## [Requirements]
Write out all of the following data line for line, changing nothing.

## [The data]
********

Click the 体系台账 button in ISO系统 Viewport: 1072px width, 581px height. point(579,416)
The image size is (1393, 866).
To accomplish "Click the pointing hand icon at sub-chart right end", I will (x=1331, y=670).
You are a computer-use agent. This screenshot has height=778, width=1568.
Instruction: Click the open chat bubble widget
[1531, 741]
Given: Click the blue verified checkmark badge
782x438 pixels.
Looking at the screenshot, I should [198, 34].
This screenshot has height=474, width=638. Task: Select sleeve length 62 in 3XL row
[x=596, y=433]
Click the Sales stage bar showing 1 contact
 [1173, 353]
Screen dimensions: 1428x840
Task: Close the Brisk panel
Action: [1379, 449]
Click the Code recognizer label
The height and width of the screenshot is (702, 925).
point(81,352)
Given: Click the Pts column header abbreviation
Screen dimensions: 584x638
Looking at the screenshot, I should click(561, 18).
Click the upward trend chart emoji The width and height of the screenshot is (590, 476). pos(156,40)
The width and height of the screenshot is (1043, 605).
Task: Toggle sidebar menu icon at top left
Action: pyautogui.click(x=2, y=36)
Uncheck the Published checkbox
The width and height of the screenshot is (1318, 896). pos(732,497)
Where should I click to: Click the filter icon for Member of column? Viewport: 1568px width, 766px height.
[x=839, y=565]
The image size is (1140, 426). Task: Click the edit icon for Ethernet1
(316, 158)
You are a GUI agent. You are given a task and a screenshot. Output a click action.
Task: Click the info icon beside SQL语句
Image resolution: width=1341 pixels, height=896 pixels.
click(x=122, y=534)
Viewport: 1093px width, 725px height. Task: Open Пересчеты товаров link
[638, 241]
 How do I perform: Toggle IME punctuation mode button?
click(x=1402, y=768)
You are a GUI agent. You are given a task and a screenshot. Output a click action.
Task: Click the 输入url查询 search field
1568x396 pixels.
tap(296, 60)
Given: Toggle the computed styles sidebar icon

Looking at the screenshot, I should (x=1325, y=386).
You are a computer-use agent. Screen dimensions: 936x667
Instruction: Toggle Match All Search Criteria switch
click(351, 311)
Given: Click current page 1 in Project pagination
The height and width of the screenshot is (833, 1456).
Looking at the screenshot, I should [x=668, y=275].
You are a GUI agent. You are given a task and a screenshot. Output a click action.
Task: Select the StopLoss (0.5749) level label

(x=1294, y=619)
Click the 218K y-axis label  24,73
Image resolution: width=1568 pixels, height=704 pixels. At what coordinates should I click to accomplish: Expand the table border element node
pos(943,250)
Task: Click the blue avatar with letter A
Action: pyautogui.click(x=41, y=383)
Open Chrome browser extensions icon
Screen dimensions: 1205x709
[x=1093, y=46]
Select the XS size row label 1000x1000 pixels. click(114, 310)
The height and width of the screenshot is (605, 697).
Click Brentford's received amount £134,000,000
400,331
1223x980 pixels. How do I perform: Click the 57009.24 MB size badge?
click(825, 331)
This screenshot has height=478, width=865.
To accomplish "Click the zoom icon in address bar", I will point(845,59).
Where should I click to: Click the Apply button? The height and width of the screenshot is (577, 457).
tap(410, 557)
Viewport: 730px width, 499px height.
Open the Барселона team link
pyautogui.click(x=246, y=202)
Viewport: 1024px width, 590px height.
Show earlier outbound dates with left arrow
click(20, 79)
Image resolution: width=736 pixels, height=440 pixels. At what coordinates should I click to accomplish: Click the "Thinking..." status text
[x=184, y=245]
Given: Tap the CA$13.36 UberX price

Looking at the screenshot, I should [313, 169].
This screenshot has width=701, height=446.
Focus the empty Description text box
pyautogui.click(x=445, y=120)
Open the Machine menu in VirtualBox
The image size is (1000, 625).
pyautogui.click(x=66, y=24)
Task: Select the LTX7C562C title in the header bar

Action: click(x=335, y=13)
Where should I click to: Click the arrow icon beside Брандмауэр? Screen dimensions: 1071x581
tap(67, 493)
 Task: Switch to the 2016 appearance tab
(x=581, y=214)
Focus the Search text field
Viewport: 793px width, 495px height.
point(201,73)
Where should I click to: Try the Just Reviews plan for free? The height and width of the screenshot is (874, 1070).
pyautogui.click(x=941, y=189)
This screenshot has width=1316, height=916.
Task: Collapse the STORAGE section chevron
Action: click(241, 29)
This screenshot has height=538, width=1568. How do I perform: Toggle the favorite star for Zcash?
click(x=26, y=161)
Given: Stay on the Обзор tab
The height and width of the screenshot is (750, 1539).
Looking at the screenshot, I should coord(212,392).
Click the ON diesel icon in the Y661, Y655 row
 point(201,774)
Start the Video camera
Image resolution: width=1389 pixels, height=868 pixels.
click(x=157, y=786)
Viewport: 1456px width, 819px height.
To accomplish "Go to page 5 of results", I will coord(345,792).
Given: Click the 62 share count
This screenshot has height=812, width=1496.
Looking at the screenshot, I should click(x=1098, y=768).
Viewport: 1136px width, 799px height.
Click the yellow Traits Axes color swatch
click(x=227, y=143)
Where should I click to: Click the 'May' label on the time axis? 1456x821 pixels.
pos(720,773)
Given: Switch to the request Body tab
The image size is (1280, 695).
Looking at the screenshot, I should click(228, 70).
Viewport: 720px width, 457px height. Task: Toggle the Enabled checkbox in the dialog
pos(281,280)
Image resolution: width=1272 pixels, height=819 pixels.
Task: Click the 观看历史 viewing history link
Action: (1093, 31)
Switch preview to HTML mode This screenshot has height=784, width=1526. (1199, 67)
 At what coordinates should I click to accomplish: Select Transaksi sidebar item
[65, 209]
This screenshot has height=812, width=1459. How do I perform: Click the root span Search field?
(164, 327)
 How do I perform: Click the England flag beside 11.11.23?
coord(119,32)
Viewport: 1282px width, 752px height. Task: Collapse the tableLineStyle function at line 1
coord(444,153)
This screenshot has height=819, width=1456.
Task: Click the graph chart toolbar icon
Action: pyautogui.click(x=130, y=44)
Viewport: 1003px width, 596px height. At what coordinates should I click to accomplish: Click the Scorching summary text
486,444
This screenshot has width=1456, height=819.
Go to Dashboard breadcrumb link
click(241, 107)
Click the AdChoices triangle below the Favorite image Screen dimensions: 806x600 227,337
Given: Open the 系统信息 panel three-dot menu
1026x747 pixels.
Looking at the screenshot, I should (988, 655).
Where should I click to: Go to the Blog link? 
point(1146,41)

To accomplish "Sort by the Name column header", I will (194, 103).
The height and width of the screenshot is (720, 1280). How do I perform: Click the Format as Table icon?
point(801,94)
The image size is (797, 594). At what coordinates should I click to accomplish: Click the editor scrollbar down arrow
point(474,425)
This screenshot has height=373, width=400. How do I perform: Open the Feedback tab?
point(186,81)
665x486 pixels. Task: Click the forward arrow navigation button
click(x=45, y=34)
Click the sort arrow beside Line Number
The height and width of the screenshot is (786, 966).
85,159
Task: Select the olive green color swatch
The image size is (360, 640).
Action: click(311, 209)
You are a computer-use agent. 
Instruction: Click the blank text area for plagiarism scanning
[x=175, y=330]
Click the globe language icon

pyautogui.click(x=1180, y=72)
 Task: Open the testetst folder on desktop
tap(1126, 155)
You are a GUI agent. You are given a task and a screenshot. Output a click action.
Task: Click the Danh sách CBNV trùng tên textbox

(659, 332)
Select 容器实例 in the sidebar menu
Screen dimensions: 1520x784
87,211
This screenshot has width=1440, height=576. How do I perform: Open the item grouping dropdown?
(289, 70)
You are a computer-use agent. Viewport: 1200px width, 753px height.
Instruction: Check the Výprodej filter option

********

## [Solution]
Click the 体系台账 button in ISO系统 Viewport: 1072px width, 581px height. point(579,416)
The image size is (1393, 866).
To accomplish "Click the pointing hand icon at sub-chart right end", I will (x=1331, y=670).
You are a computer-use agent. This screenshot has height=778, width=1568.
Instruction: Click the open chat bubble widget
[1531, 741]
Given: Click the blue verified checkmark badge
782x438 pixels.
Looking at the screenshot, I should [198, 34].
This screenshot has height=474, width=638. Task: Select sleeve length 62 in 3XL row
[x=596, y=433]
Click the Sales stage bar showing 1 contact
 [1173, 353]
Screen dimensions: 1428x840
Task: Close the Brisk panel
Action: [1379, 449]
Click the Code recognizer label
The height and width of the screenshot is (702, 925).
point(81,352)
Given: Click the Pts column header abbreviation
Screen dimensions: 584x638
Looking at the screenshot, I should click(561, 18).
Click the upward trend chart emoji The width and height of the screenshot is (590, 476). pos(156,40)
The width and height of the screenshot is (1043, 605).
Task: Toggle sidebar menu icon at top left
Action: pyautogui.click(x=2, y=36)
Uncheck the Published checkbox
The width and height of the screenshot is (1318, 896). pos(732,497)
Where should I click to: Click the filter icon for Member of column? Viewport: 1568px width, 766px height.
[x=839, y=565]
The image size is (1140, 426). Task: Click the edit icon for Ethernet1
(316, 158)
You are a GUI agent. You are given a task and a screenshot. Output a click action.
Task: Click the info icon beside SQL语句
Image resolution: width=1341 pixels, height=896 pixels.
click(x=122, y=534)
Viewport: 1093px width, 725px height. Task: Open Пересчеты товаров link
[638, 241]
 How do I perform: Toggle IME punctuation mode button?
click(x=1402, y=768)
You are a GUI agent. You are given a task and a screenshot. Output a click action.
Task: Click the 输入url查询 search field
1568x396 pixels.
tap(296, 60)
Given: Toggle the computed styles sidebar icon

Looking at the screenshot, I should (x=1325, y=386).
You are a computer-use agent. Screen dimensions: 936x667
Instruction: Toggle Match All Search Criteria switch
click(351, 311)
Given: Click current page 1 in Project pagination
The height and width of the screenshot is (833, 1456).
Looking at the screenshot, I should [x=668, y=275].
You are a GUI agent. You are given a task and a screenshot. Output a click action.
Task: Select the StopLoss (0.5749) level label

(x=1294, y=619)
Click the 218K y-axis label  24,73
Image resolution: width=1568 pixels, height=704 pixels. At what coordinates should I click to accomplish: Expand the table border element node
pos(943,250)
Task: Click the blue avatar with letter A
Action: pyautogui.click(x=41, y=383)
Open Chrome browser extensions icon
Screen dimensions: 1205x709
[x=1093, y=46]
Select the XS size row label 1000x1000 pixels. click(114, 310)
The height and width of the screenshot is (605, 697).
Click Brentford's received amount £134,000,000
400,331
1223x980 pixels. How do I perform: Click the 57009.24 MB size badge?
click(825, 331)
This screenshot has height=478, width=865.
To accomplish "Click the zoom icon in address bar", I will point(845,59).
Where should I click to: Click the Apply button? The height and width of the screenshot is (577, 457).
tap(410, 557)
Viewport: 730px width, 499px height.
Open the Барселона team link
pyautogui.click(x=246, y=202)
Viewport: 1024px width, 590px height.
Show earlier outbound dates with left arrow
click(20, 79)
Image resolution: width=736 pixels, height=440 pixels. At what coordinates should I click to accomplish: Click the "Thinking..." status text
[x=184, y=245]
Given: Tap the CA$13.36 UberX price

Looking at the screenshot, I should [313, 169].
This screenshot has width=701, height=446.
Focus the empty Description text box
pyautogui.click(x=445, y=120)
Open the Machine menu in VirtualBox
The image size is (1000, 625).
pyautogui.click(x=66, y=24)
Task: Select the LTX7C562C title in the header bar

Action: click(x=335, y=13)
Where should I click to: Click the arrow icon beside Брандмауэр? Screen dimensions: 1071x581
tap(67, 493)
 Task: Switch to the 2016 appearance tab
(x=581, y=214)
Focus the Search text field
Viewport: 793px width, 495px height.
point(201,73)
Where should I click to: Try the Just Reviews plan for free? The height and width of the screenshot is (874, 1070).
pyautogui.click(x=941, y=189)
This screenshot has width=1316, height=916.
Task: Collapse the STORAGE section chevron
Action: click(241, 29)
This screenshot has height=538, width=1568. How do I perform: Toggle the favorite star for Zcash?
click(x=26, y=161)
Given: Stay on the Обзор tab
The height and width of the screenshot is (750, 1539).
Looking at the screenshot, I should coord(212,392).
Click the ON diesel icon in the Y661, Y655 row
 point(201,774)
Start the Video camera
Image resolution: width=1389 pixels, height=868 pixels.
click(x=157, y=786)
Viewport: 1456px width, 819px height.
To accomplish "Go to page 5 of results", I will coord(345,792).
Given: Click the 62 share count
This screenshot has height=812, width=1496.
Looking at the screenshot, I should click(x=1098, y=768).
Viewport: 1136px width, 799px height.
Click the yellow Traits Axes color swatch
click(x=227, y=143)
Where should I click to: Click the 'May' label on the time axis? 1456x821 pixels.
pos(720,773)
Given: Switch to the request Body tab
The image size is (1280, 695).
Looking at the screenshot, I should click(228, 70).
Viewport: 720px width, 457px height. Task: Toggle the Enabled checkbox in the dialog
pos(281,280)
Image resolution: width=1272 pixels, height=819 pixels.
Task: Click the 观看历史 viewing history link
Action: (1093, 31)
Switch preview to HTML mode This screenshot has height=784, width=1526. (1199, 67)
 At what coordinates should I click to accomplish: Select Transaksi sidebar item
[65, 209]
This screenshot has height=812, width=1459. How do I perform: Click the root span Search field?
(164, 327)
 How do I perform: Click the England flag beside 11.11.23?
coord(119,32)
Viewport: 1282px width, 752px height. Task: Collapse the tableLineStyle function at line 1
coord(444,153)
This screenshot has height=819, width=1456.
Task: Click the graph chart toolbar icon
Action: pyautogui.click(x=130, y=44)
Viewport: 1003px width, 596px height. At what coordinates should I click to accomplish: Click the Scorching summary text
486,444
This screenshot has width=1456, height=819.
Go to Dashboard breadcrumb link
click(241, 107)
Click the AdChoices triangle below the Favorite image Screen dimensions: 806x600 227,337
Given: Open the 系统信息 panel three-dot menu
1026x747 pixels.
Looking at the screenshot, I should (988, 655).
Where should I click to: Go to the Blog link? 
point(1146,41)

To accomplish "Sort by the Name column header", I will (194, 103).
The height and width of the screenshot is (720, 1280). How do I perform: Click the Format as Table icon?
point(801,94)
The image size is (797, 594). At what coordinates should I click to accomplish: Click the editor scrollbar down arrow
point(474,425)
This screenshot has height=373, width=400. How do I perform: Open the Feedback tab?
point(186,81)
665x486 pixels. Task: Click the forward arrow navigation button
click(x=45, y=34)
Click the sort arrow beside Line Number
The height and width of the screenshot is (786, 966).
85,159
Task: Select the olive green color swatch
The image size is (360, 640).
Action: click(311, 209)
You are a computer-use agent. 
Instruction: Click the blank text area for plagiarism scanning
[x=175, y=330]
Click the globe language icon

pyautogui.click(x=1180, y=72)
 Task: Open the testetst folder on desktop
tap(1126, 155)
You are a GUI agent. You are given a task and a screenshot. Output a click action.
Task: Click the Danh sách CBNV trùng tên textbox

(659, 332)
Select 容器实例 in the sidebar menu
Screen dimensions: 1520x784
87,211
This screenshot has width=1440, height=576. How do I perform: Open the item grouping dropdown?
(289, 70)
You are a computer-use agent. Viewport: 1200px width, 753px height.
Instruction: Check the Výprodej filter option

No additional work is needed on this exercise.